Małżonkowie z powiatu krotoszyńskiego - 28-letnia kobieta i 30-letni mężczyzna - twierdzą, że zostali napadnięci i dotkliwie pobici na Sportowej w okolicach klubu Relax. Oboje zglosili się na policję w niedzielę nad ranem, ale ponieważ byli pod wpływem alkoholu, oficjalne zgłoszenie przyjęto od nich dopiero kilka godzin później, gdy wytrzeźwieli.
– Zebraliśmy od obojga zeznania, przesłuchaliśmy świadków, sprawa jest w toku – tłumaczy mł. asp. Piotr Szczepaniak z krotoszyńskiej policji.

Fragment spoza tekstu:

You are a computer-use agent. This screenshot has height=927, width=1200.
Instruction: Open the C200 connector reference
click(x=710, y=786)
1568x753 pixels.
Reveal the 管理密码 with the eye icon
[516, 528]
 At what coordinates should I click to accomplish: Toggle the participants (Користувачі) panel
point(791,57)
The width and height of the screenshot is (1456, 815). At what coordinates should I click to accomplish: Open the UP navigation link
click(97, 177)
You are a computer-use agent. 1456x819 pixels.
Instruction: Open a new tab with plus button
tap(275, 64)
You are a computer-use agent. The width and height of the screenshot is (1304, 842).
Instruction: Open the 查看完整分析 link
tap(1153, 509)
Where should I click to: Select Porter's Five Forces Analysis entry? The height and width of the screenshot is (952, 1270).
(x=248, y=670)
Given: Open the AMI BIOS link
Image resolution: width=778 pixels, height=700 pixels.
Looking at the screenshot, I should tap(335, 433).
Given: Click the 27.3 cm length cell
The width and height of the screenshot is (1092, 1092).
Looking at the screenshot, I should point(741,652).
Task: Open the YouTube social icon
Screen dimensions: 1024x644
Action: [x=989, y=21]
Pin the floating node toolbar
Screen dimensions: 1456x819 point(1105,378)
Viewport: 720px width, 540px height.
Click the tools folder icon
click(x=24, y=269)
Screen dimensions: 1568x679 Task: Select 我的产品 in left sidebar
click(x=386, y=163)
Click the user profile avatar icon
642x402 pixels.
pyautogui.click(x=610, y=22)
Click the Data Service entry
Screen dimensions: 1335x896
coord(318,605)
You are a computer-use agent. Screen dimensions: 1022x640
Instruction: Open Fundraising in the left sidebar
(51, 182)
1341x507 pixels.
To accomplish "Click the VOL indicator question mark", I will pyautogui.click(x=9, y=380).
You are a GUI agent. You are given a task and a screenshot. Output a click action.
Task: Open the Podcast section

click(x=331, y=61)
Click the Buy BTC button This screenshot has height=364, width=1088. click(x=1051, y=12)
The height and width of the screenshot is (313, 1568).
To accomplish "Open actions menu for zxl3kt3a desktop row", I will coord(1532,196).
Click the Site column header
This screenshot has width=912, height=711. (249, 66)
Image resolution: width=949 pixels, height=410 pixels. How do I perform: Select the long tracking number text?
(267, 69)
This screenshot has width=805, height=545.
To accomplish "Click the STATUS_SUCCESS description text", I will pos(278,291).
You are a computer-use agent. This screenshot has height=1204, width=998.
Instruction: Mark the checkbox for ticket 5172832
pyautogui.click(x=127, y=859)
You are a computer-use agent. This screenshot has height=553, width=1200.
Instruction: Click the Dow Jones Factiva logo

Niestety poszkodowani nie potrafili dokładnie powiedzieć kto ich napadł i ilu było sprawców.
Tej samej nocy do szpitala z obrażeniami trafiła uczestniczka zabawy w Browar Clubie. Kobieta została zatrzymana w szpitalu na oddziale chirurgii. Z uwagi na charakter poniesionych przez nią ran, lekarze powiadomili organa ścigania.
- Zachodziło podejrzenie, że obrażenia, których doznała, były efektem sprawstwa osób trzecich – zaznacza Paweł Jakubek, dyrektor SPZOZ w Krotoszynie.
Policjanci przesłuchali kobietę. - Trwa postępowanie wyjaśniające. O szczegółach ustaleń będziemy mogli poinformować za kilka dni – mówi tajemniczo rzecznik.